State Life Ins. Co. v. Daniel

Decision Date11 May 1934
Docket NumberNo. 1359.,1359.
PartiesSTATE LIFE INS. CO. v. DANIEL et al.
CourtU.S. District Court — Western District of Texas

Charles F. Coffin, of Indianapolis, Ind., and Hart, Patterson & Hart, of Austin, Tex., for plaintiff.

James V. Allred, Atty. Gen. of Texas, and Sidney Benbow, Asst. Atty. Gen. of Texas, for defendants.

McMILLAN, District Judge.

In this case the plaintiff, the State Life Insurance Company, by amended original petition, complains of R. L. Daniel, acting as commissioner of insurance of the state of Texas, Charles Lockhart, acting as treasurer of the state of Texas, and James V. Allred, acting as Attorney General of the state of Texas. Plaintiff alleges that it is a life insurance corporation chartered under the laws of the state of Indiana, and a citizen of that state; that the defendants are, each and all of them, citizens of the state of Texas, and reside in Travis county in that state. Plaintiff sues for the purpose of recovering the sum of $5,450.87 which it alleges it paid to the commissioner of insurance by reason of an illegal exaction made on it under the color of article 4769 of Vernon's Annotated Civil Statutes, Revision of 1925, providing, substantially, for the payment of an occupation tax equal to 3 per cent. of the gross premiums collected from the citizens of the state of Texas. It is further alleged that this money was paid under protest and that same has been and is now being held in a certain "suspense account" provided for by the laws of Texas, awaiting the determination of the title thereto as provided by said suspense statute.

**Supplied data:**

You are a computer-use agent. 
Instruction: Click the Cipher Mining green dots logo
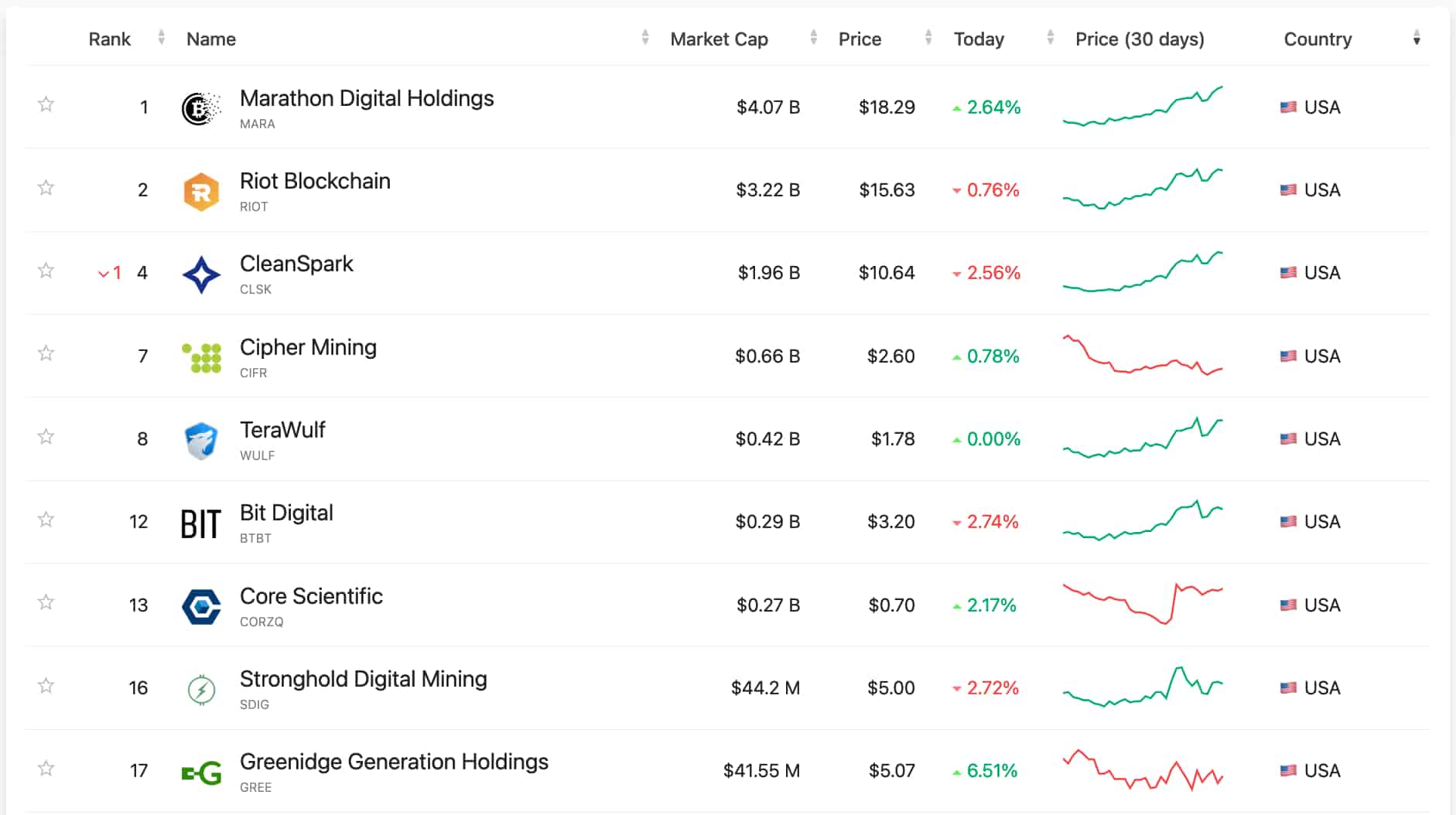point(200,356)
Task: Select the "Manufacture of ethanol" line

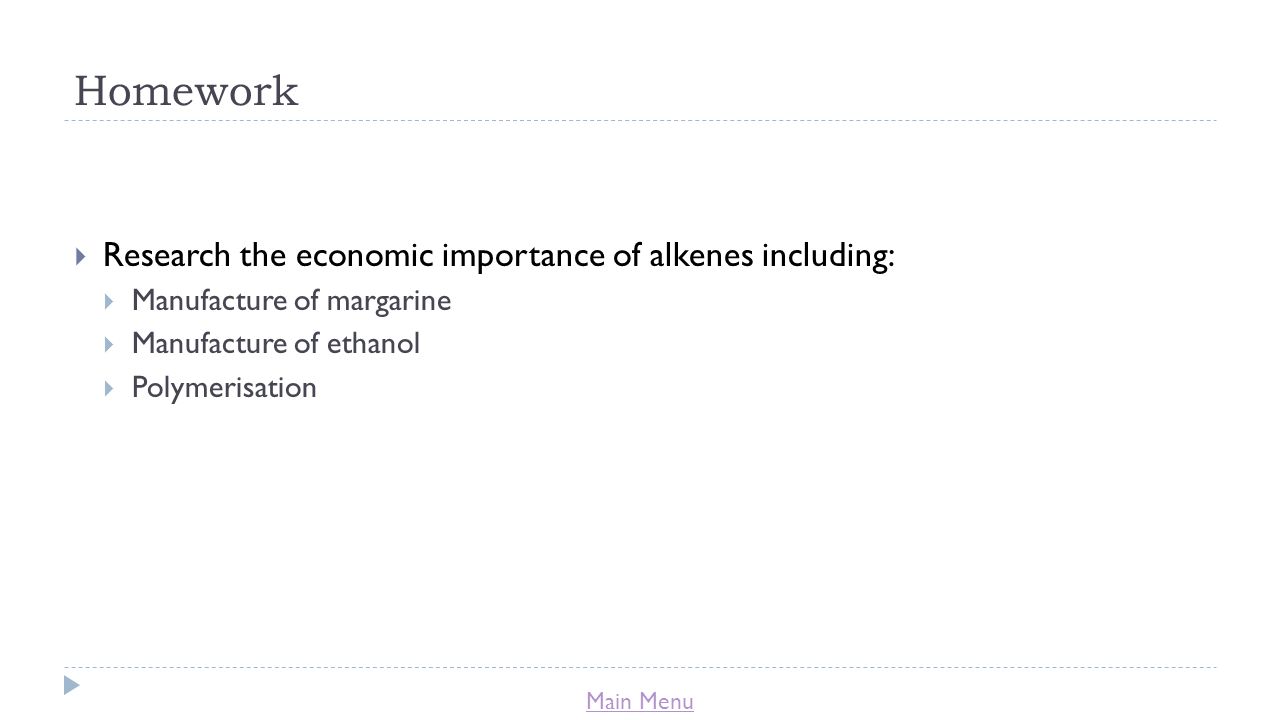Action: point(276,344)
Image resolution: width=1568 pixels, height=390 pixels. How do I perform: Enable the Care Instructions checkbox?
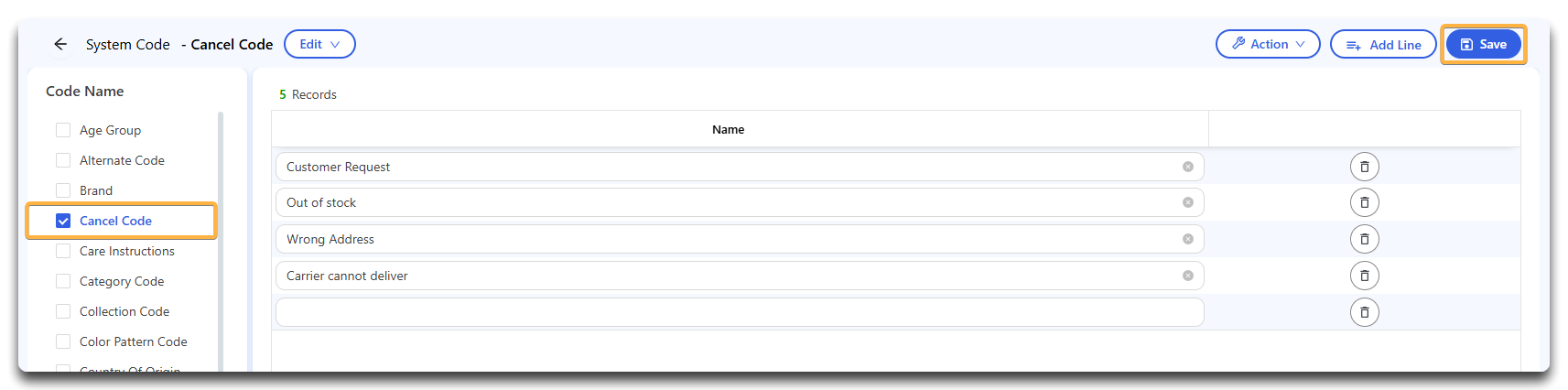coord(63,251)
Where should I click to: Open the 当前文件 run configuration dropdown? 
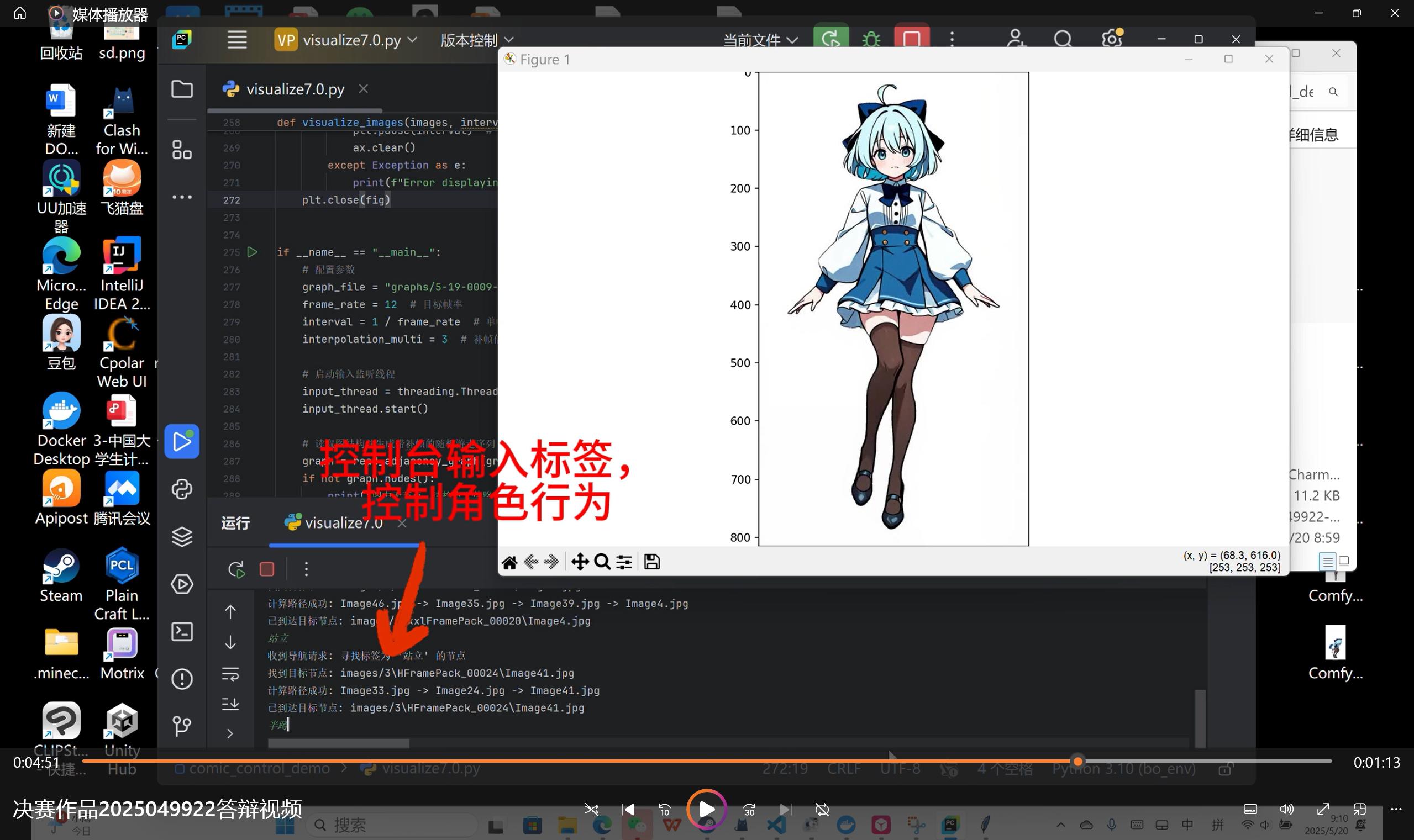760,40
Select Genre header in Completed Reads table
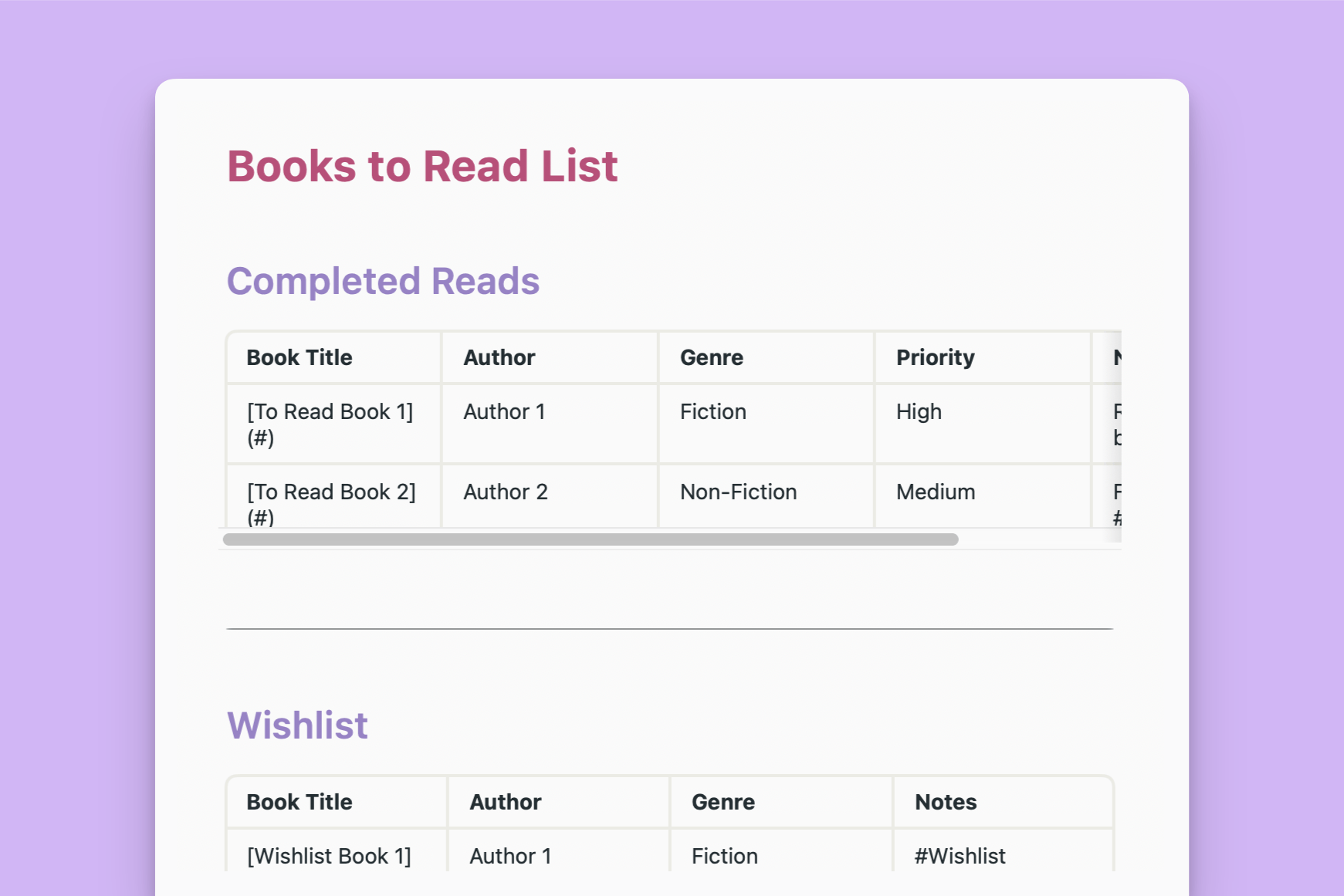 coord(711,357)
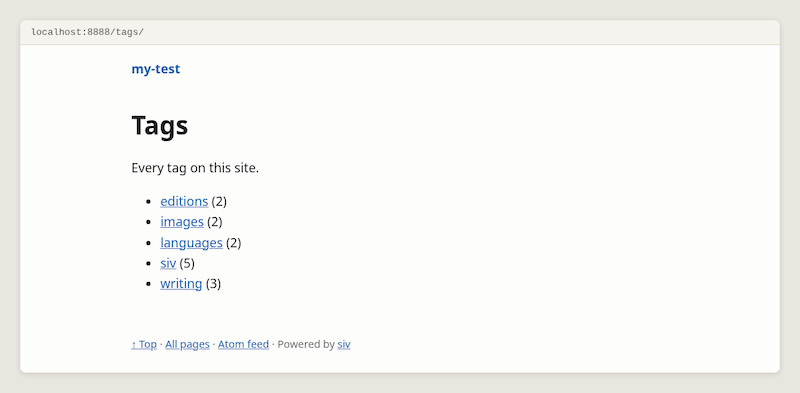Jump to top via the ↑ Top link
The width and height of the screenshot is (800, 393).
point(144,345)
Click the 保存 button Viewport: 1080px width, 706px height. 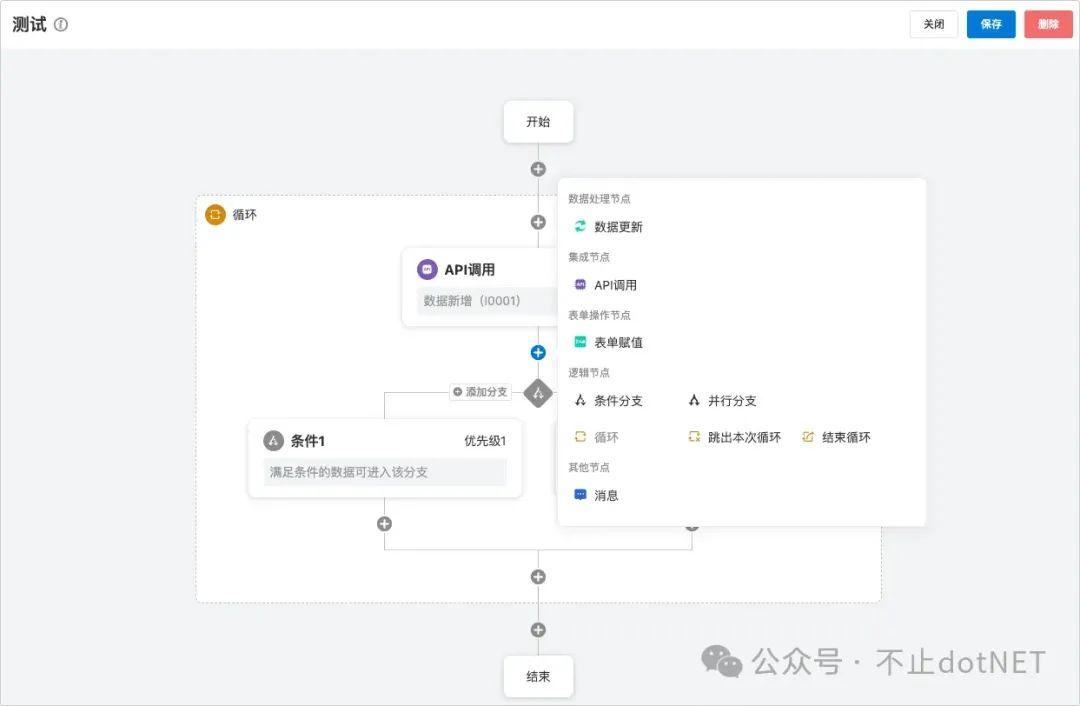point(990,24)
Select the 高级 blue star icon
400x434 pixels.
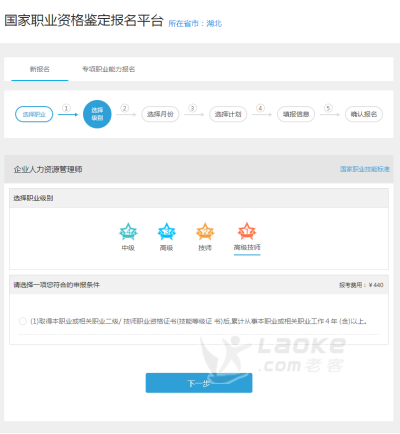[x=166, y=231]
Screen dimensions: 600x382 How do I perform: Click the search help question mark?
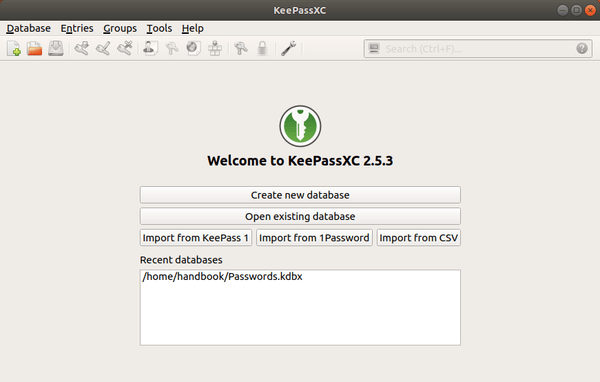[x=582, y=49]
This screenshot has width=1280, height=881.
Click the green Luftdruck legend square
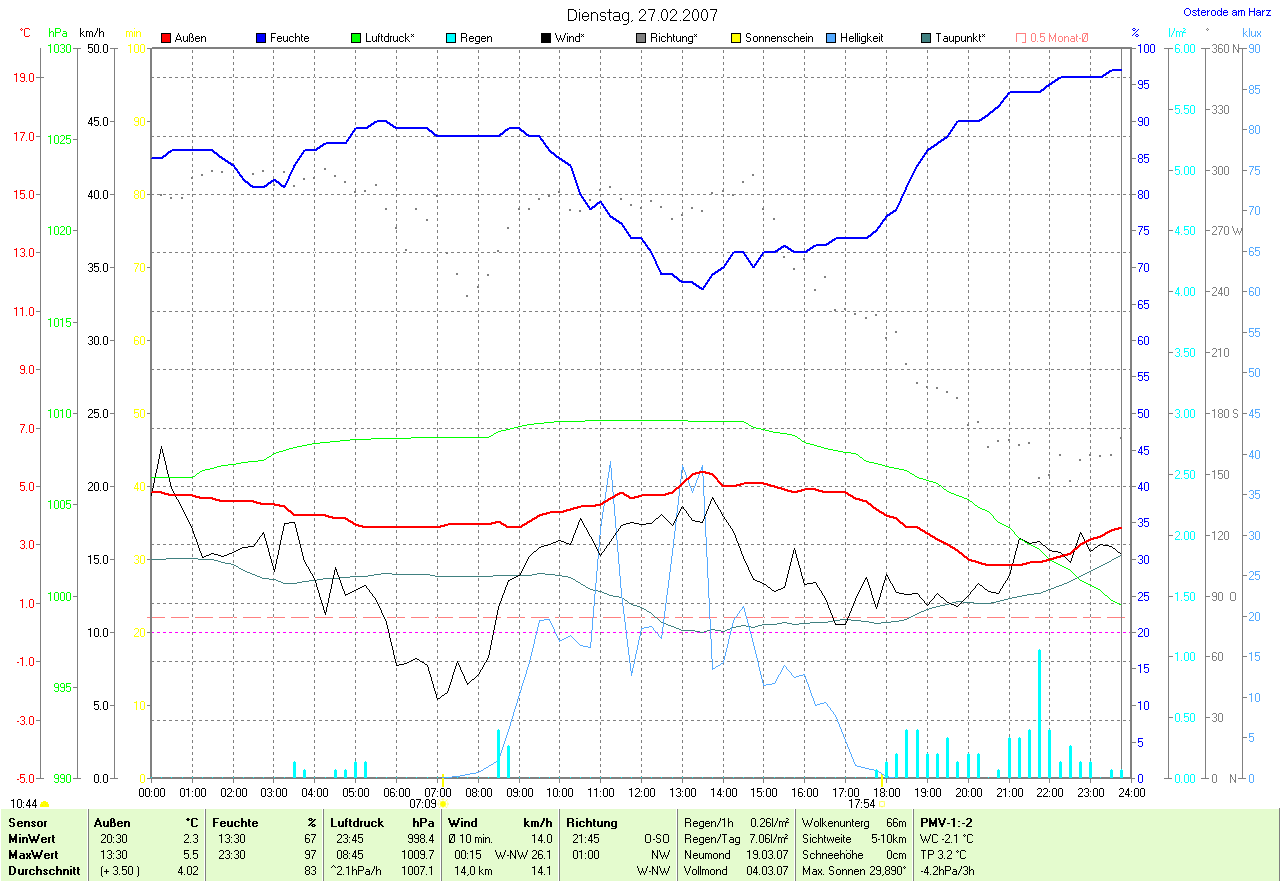356,38
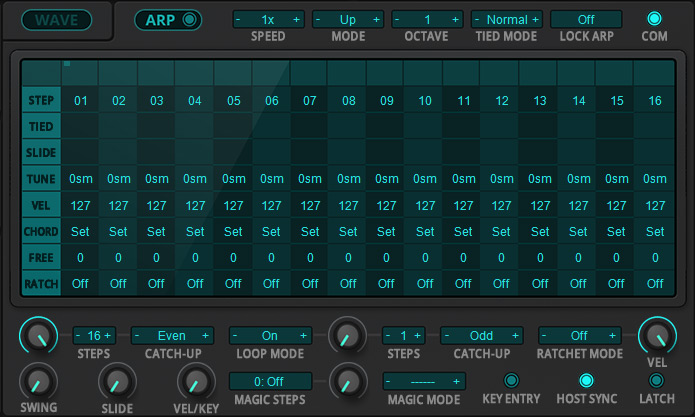Open the Tied Mode Normal selector
Screen dimensions: 695x417
506,20
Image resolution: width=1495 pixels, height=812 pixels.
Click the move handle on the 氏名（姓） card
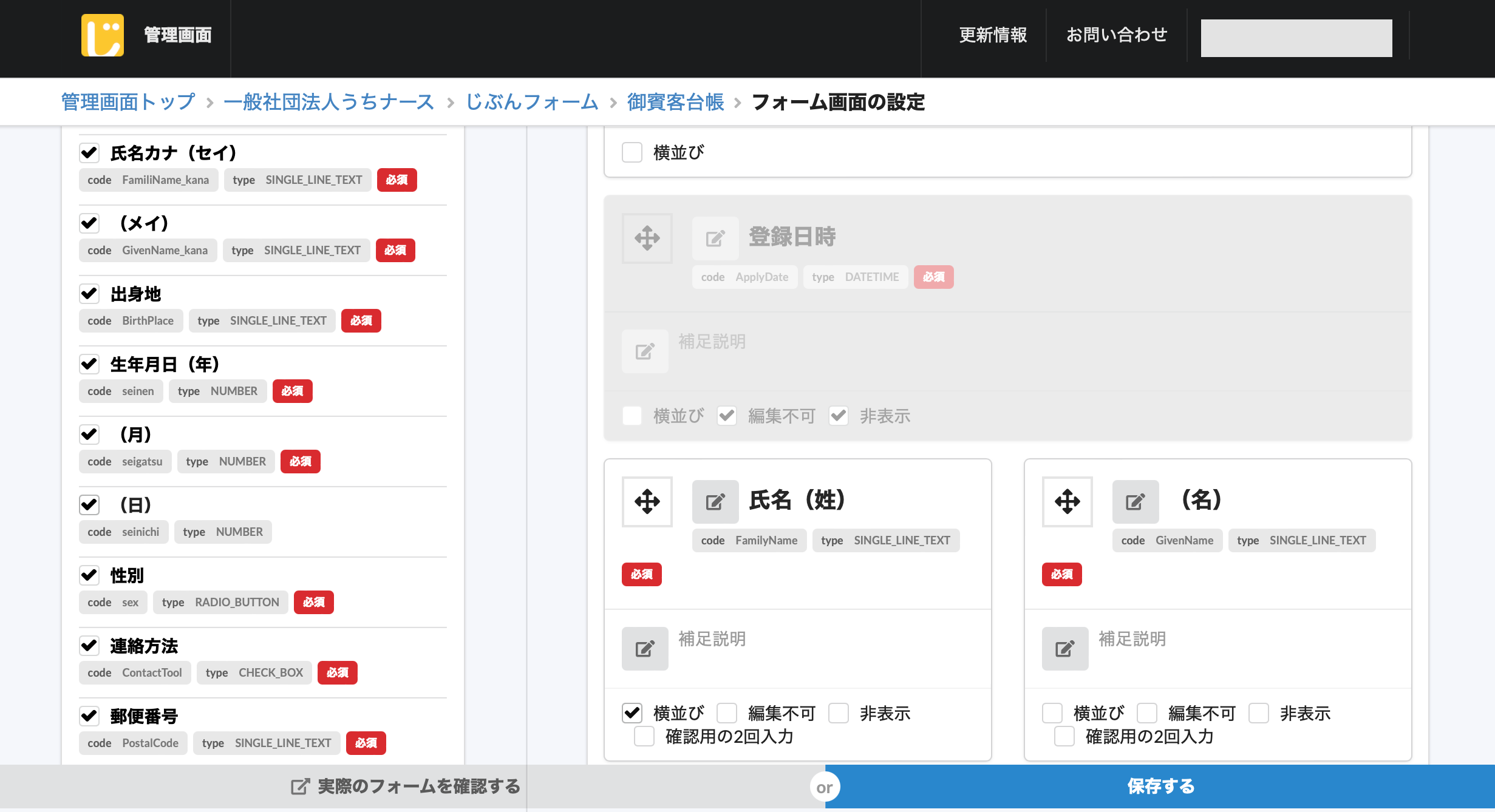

**Jobs:**
1. In the opinion, reproduce the passage that begins at the words "Charles F. Coffin, of" and stops after "Texas, for defendants.", replacing "Austin" with "Dallas".
2. Answer these questions about the opinion:
(a) On what date was the case decided?
(b) Under the laws of which state is the plaintiff chartered?
(c) What sum does the plaintiff sue to recover?

**Worked solutions:**
1.
Charles F. Coffin, of Indianapolis, Ind., and Hart, Patterson & Hart, of Dallas, Tex., for plaintiff.

James V. Allred, Atty. Gen. of Texas, and Sidney Benbow, Asst. Atty. Gen. of Texas, for defendants.

2.
(a) 11 May 1934
(b) Indiana
(c) $5,450.87